Carsten Heckmann | 19.12.2003
    Und wieder ist ein Weihnachtsbaum durch den Trichter gezogen und mit einem Netz versehen. Schön schmal, damit er ins Auto passt. Einige hundert Mal hat Andreas Rietschel das schon gemacht. Heute hat er nur kurz ausgeholfen. Denn Rietschel ist nicht mehr Weihnachtsbaumverkäufer. Den Tannen-Job hat er an die Nadel gehängt, nach drei Jahren. Jetzt hat der Leipziger, der in Halle Geschichte und Philosophie studiert, seine Erfahrungen zusammengefasst und ist unter die Autoren gegangen. "24 Tage unterm Weihnachtsbaum" heißt sein Werk. Es ist gespickt mit kuriosen Erlebnissen, über die Rietschel sich geärgert oder gefreut hat. Letzteres kam wesentlich öfter vor, berichtet der 29-Jährige.

    Gerade im letzten Jahr kam beispielsweise eine Frau an, die gemerkt hat, dass ich hier auch die Nacht im Wohnwagen verbringe, und die sich dann dachte, mir eine Freude bereiten zu müssen, und die dann wirklich jeden Tag, obwohl sie eine Tannennadelallergie hatte, auf den Platz gekommen ist und mir eine Kleinigkeit vorbeigebracht hat und damit in gewissem Sinn zu meinem persönlichen Adventskalender geworden ist.

    Eine willkommene Abwechslung für jemanden, der zwischen den Weihnachtsbäumen nicht nur arbeitet, sondern lebt. Da die Bäume nachts bewacht werden wollen, schlief Andreas Rietschel in einem zehn Quadratmeter großen Wohnwagen. Strom gab’s von der Friedenskirche nebenan. Wenn er nicht gerade ausgefallen war.

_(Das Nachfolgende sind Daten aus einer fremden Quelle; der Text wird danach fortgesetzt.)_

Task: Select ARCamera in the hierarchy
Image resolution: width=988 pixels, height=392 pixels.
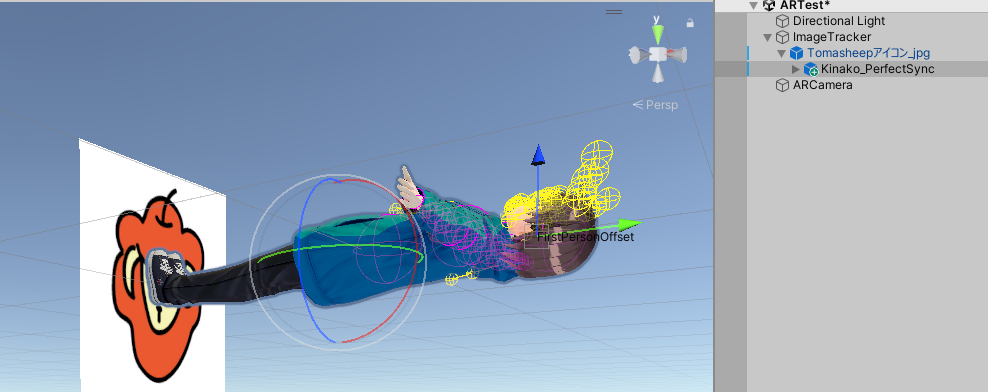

    Der Verkaufsplatz im Norden Leipzigs hatte es dem Saisonarbeiter dennoch sofort angetan, dank des duftenden Rindenmulches auf dem Boden. Und die Weihnachtsbaumkäufer sorgten ja nicht nur für Arbeit, sondern auch für Amüsement. Vor allem die Ehepaare. Eines wird Rietschel nie vergessen:

    Gerade die Frau schaute und schaute und fand eigentlich nicht so den richtigen Baum, mit dem sie richtiggehend zufrieden war, worauf dann ihr Mann zu ihr sagte: "Guck nicht so lang nach einem Baum. Wenn ich damals, wo ich dich gesehen hab, länger geschaut hätte, dann hätt ich mich auch für was anderes entschieden.

    Ja, es müssen lustige Tage gewesen sein. Und auch Nächte, mit Freunden bei Glühwein und Pizza. Auf 164 Seiten berichtet Autor Rietschel nun davon. Ohne den Job hätte er sein Studium nicht finanzieren können, sagt er. Wie viel er damit verdient hat, will er indes nicht verraten. Jetzt wird er sehen, ob genug Käufer sein 9,90 Euro teures Weihnachtsbaumbuch unter ihre heimische Tanne legen wollen. Für Rietschel steht schon jetzt fest, dass er sein Philosophie-Studium aufgeben und sich am Leipziger Literaturinstitut bewerben will. Er scheint seine Berufung gefunden zu haben. Und er hat auf jeden Fall seinen Lieblingsbaum gefunden, den er wie sein Buch jedem ans Herz legen möchte:

    Für mich ist eben die Blautanne, Blaufichte eigentlich der favorisierte Baum, weil er für mich natürlicher wirkt als die Nordmanntanne, die allerdings wiederum für die Käufer derzeit die beliebteste Tanne ist. Die Nordmanntanne ist ja der Baum, der am längsten die Nadeln hält, der nicht stachelt, aber eben auch kaum noch nach Baum duftet. Die Blautanne wiederum stachelt halt mehr – was ich aber auch wiederum nicht schlimm finde –, duftet wunderbar nach Wald, hält nicht ganz so lange die Nadeln, aber wenn man den Baum nicht unbedingt bis April stehen lassen will, ist das eben auch kein Problem.